Exclude all pictures from your copy of the data below, which should otherwise match exactly.

→ **GIVEN DATA**
=====
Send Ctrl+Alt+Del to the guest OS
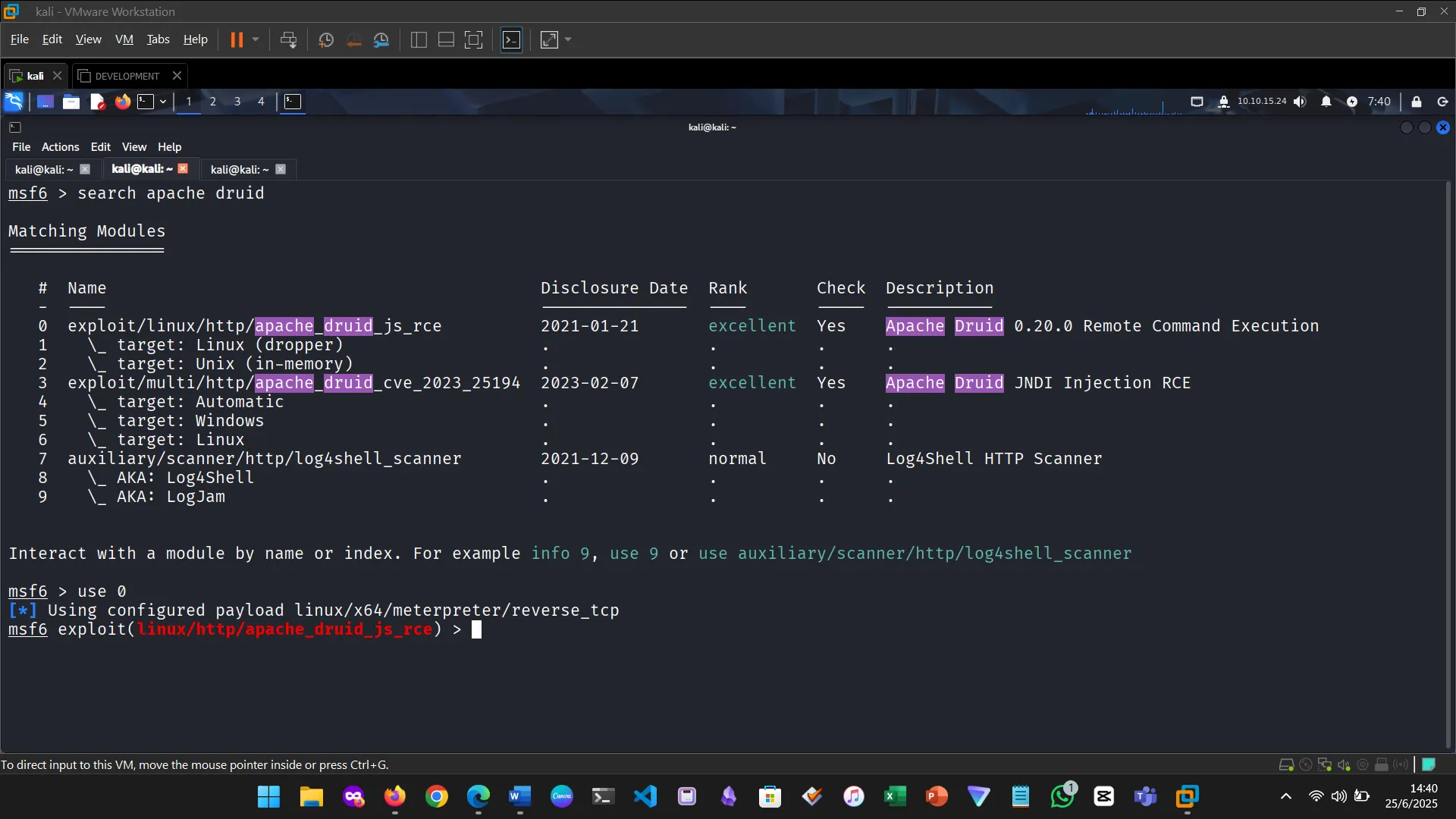This screenshot has width=1456, height=819. 289,39
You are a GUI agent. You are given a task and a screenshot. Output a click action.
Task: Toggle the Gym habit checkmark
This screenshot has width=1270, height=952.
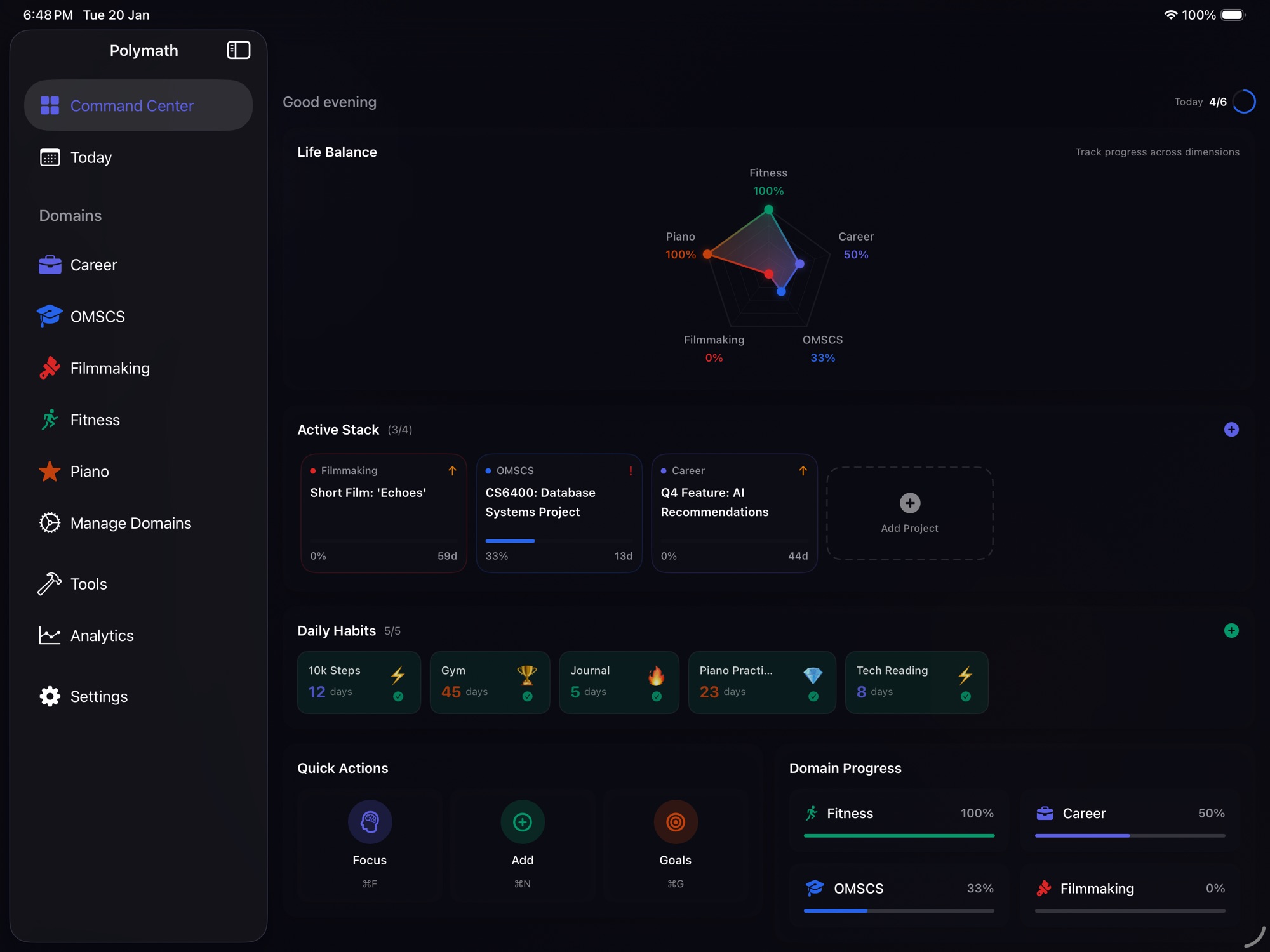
=====
→ **ANSWER TO THIS EXERCISE**
Send Ctrl+Alt+Del to the guest OS
This screenshot has width=1456, height=819. 289,39
You are a GUI agent. You are given a task and a screenshot. Output a click action.
Task: Toggle the Gym habit checkmark
This screenshot has width=1270, height=952.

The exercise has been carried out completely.